[コメント] むかしの歌(1939/日)
冒頭は、兵庫屋の建物から三味線と謡の声が聞こえる中で、ワケありそうな女が路地を歩いて来、足を止めて聞き入る場面。三味を弾いていたのが主人公で兵庫屋の娘−花井蘭子。花井の父親(店の主人)は進藤英太郎で、母親は三條利喜江だが、この母親は義母。花井の実母は、元は店の使用人だった人で、花井を生んだ後、行方知らずになっている。花井の出生は、もともと進藤の正妻である三條に子ができなかったから、使用人に子を作らせた、三條も納得ずく、という計画的なものなのだ。中盤、花井が、自分の存在は家系を絶やさないための道具に過ぎない、というようなことを吐露する場面がある。
さて、上に書いた関係性は序盤で我々観客にも分かるので、この冒頭のワケありそうな女−伊藤智子のことは、花井の実母なのだろうと想像がつく。また、序盤すぐに、唐突に伊藤の家のシーンが挿入される。夫は高堂黒天(国典)で没落士族。二人には娘がおり、山根寿子がやっている。高堂は、客の深見泰三から、西郷が立てば合流しよう、薩摩で会おう、というようなことを云われるが、金が無いことを嘆いている。父を見つめる娘の山根からドリーで引きながらティルトダウンして、前掛けを落とすところを捉えるショットが見事なショットだ。
あと、もう一人重要な人物がいて、花井の許婚である、四ツ橋の油問屋のボンボン−藤尾純だ。花井と藤尾が2人で歩くのを、堀(東横堀川か)の水に映して横移動で見せるショットが忘れがたい素晴らしいショット。しかもこのシーンの劇伴でグリーグの「ソルヴェイグの歌」が使われているのにも驚く。

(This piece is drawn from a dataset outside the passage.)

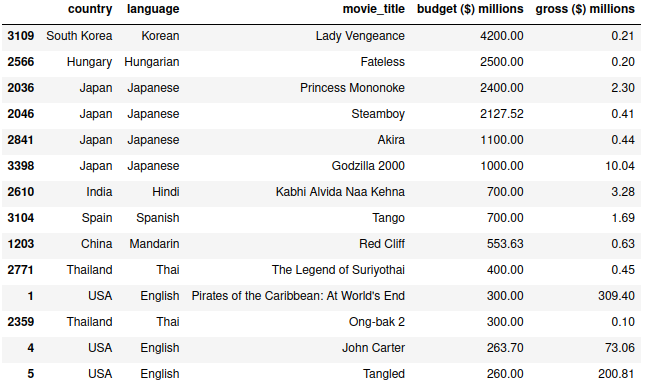The image size is (646, 387).
Task: Click Pirates of the Caribbean title cell
Action: [x=298, y=296]
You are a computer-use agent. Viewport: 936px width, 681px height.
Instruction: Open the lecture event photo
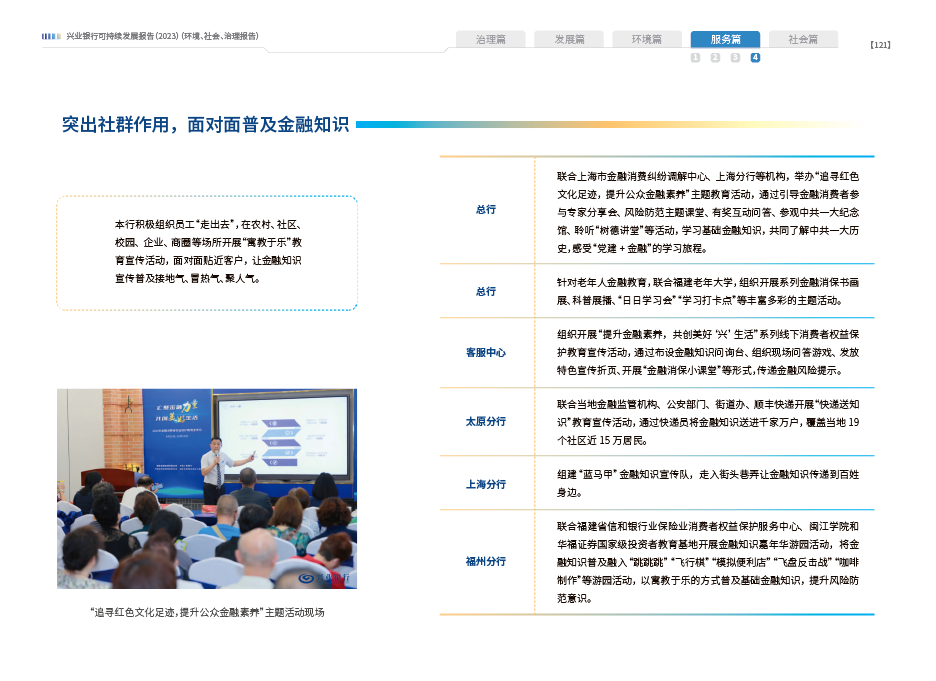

花井が「駆け落ちせえへんか」と云い「親が決めてる間柄やのに、何で駆け落ちせなあかんねん」「変わっててオモロイやん」みたいな会話が可笑しい。二人はとても仲がいいが、サバサバし過ぎているところもある。このシーンの直後に、花井と藤尾は、山根と出会うことになる。ということで、設定や梗概を記述するのは、これぐらいにしておこう。
本作も実にきめ細やかな演出を堪能することのできる佳編だと思うが、大阪らしい水辺や橋の風景の取入れも画面造型において効果を発揮しているだろう。例えば、花井と山根が川のほとりで会話するシーン。父母のことを思いやる山根を、羨ましいと云って泣く花井。あるいは、花井が藤尾に連れられて山根の家(実母の家)へ行くシーケンスで、途中、橋の上の高い俯瞰ショットが繋がれる。こゝで風車(かざぐるま)を売る小さな女の子を登場させるのも見事な按排ではないか。実母との再会場面では、それぞれにドリーで寄り、全く科白無しで、リアクションだけで理解する、という心震える演出だ。
そして終盤からラストも素晴らしい。西南戦争の勃発によって、兵庫屋が傾くだろうことは、中盤あたりで誰もが想像つくと思うので、ネタバレでもないだろうが、花井の流転の顛末と、しかし、屈託なく毅然としている彼女の度量の見せ方が、もうたまらないのだ。雪降る中、店の前での笑顔のショット。新町(花街)に向かう人力車に乗った花井の正面バストショットで後退移動する画面造型。前を見つめ、かすかに歌を口ずさむ花井の長いショット。なぜか、溶暗しかけて、また明るさが戻ることを繰り返す。それも含めて恐るべき演出だと思う。